This task calls for copying each line below that contains "Switch".

Records supplied Block Start

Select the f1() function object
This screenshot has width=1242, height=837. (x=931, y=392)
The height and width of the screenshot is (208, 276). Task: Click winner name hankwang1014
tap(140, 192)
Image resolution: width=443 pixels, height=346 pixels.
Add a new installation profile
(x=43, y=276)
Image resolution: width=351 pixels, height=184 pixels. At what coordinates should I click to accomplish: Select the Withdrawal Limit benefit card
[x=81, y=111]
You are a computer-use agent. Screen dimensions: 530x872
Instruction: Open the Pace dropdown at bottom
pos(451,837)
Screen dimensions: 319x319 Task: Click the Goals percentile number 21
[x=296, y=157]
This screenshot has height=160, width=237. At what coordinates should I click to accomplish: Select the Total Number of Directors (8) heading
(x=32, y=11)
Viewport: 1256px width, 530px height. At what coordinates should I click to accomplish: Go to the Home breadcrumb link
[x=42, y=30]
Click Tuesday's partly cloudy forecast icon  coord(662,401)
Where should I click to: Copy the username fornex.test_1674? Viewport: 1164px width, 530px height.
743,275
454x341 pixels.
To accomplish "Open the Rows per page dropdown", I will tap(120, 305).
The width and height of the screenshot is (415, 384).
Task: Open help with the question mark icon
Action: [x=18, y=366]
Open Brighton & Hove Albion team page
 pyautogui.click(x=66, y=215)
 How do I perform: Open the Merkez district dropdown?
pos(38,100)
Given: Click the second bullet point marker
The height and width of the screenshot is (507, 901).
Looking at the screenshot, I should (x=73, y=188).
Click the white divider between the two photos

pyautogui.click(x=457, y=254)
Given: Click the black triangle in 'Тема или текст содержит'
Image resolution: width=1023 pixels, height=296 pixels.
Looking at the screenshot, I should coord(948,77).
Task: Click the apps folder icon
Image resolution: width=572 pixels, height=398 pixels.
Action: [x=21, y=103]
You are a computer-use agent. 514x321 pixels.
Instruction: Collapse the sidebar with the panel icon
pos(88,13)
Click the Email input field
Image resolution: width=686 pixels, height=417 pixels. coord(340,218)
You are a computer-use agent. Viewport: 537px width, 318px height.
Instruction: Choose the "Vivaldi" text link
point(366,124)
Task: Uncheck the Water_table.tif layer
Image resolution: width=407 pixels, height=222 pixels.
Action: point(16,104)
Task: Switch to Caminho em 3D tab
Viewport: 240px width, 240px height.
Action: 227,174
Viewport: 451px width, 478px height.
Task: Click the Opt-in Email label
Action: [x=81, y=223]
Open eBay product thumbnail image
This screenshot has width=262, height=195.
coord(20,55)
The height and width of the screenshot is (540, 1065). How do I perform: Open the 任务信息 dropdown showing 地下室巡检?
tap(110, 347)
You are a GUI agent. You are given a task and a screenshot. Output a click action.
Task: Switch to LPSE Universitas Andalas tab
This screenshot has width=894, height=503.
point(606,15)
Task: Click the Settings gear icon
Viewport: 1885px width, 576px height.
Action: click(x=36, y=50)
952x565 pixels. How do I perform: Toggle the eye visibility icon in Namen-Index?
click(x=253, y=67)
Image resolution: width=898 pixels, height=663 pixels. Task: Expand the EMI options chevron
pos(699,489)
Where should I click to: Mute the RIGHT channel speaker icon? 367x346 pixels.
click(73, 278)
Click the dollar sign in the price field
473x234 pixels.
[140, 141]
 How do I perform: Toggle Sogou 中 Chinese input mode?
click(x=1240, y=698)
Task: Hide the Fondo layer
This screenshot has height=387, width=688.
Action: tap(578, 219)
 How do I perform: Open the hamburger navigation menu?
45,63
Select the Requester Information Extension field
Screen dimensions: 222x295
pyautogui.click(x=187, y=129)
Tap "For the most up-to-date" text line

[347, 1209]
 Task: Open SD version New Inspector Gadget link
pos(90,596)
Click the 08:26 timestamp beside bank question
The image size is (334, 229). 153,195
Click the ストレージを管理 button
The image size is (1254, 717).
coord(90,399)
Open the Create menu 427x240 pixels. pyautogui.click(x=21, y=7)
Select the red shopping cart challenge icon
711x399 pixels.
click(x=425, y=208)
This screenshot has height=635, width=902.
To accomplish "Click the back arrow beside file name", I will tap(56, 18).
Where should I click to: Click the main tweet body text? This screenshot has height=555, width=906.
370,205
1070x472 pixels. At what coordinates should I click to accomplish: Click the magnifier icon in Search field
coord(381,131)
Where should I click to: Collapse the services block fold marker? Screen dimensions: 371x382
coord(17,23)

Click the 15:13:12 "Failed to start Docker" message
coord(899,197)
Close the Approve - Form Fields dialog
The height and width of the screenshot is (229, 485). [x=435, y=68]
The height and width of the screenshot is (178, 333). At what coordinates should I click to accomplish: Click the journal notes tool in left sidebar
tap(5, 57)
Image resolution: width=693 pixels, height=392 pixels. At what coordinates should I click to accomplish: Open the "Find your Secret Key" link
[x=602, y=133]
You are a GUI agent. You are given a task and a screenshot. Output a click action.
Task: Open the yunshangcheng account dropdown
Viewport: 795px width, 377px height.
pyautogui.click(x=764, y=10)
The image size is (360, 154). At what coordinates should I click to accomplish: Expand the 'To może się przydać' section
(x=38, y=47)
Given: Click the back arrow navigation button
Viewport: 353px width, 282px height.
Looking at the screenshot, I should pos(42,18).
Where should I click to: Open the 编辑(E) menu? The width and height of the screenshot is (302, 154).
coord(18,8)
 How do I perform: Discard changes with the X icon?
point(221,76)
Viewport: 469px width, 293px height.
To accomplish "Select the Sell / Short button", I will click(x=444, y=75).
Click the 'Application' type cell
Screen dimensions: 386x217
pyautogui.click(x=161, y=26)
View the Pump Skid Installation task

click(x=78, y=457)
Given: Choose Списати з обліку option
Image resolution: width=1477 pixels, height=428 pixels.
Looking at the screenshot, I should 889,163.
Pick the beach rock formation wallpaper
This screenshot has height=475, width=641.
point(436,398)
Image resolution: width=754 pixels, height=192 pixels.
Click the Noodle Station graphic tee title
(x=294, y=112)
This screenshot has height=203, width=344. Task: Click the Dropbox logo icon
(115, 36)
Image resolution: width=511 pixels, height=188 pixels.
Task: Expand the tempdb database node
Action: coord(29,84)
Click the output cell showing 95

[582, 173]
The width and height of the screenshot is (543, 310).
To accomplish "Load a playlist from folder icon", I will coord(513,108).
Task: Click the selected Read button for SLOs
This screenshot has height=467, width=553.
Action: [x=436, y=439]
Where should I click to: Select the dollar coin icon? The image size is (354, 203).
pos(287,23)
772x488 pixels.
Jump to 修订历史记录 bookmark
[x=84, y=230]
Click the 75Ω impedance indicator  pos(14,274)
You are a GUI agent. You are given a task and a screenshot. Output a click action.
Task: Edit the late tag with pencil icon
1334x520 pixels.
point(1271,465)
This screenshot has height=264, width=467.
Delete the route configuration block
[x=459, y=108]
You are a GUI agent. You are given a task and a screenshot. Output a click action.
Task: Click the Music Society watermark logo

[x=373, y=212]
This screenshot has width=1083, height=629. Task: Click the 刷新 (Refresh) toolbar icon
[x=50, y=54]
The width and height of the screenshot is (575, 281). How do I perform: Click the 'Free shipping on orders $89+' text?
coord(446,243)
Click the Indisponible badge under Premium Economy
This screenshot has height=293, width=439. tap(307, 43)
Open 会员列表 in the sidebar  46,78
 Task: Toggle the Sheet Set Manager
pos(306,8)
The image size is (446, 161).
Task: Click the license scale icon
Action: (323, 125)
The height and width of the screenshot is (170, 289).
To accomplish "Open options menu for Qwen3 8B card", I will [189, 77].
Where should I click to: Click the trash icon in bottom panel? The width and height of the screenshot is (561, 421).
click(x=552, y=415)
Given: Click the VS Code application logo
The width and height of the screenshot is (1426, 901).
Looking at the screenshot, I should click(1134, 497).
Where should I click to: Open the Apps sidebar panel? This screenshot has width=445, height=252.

Records supplied Block End

Solution to the problem
Task: Switch to Caminho em 3D tab
Task: Switch to LPSE Universitas Andalas tab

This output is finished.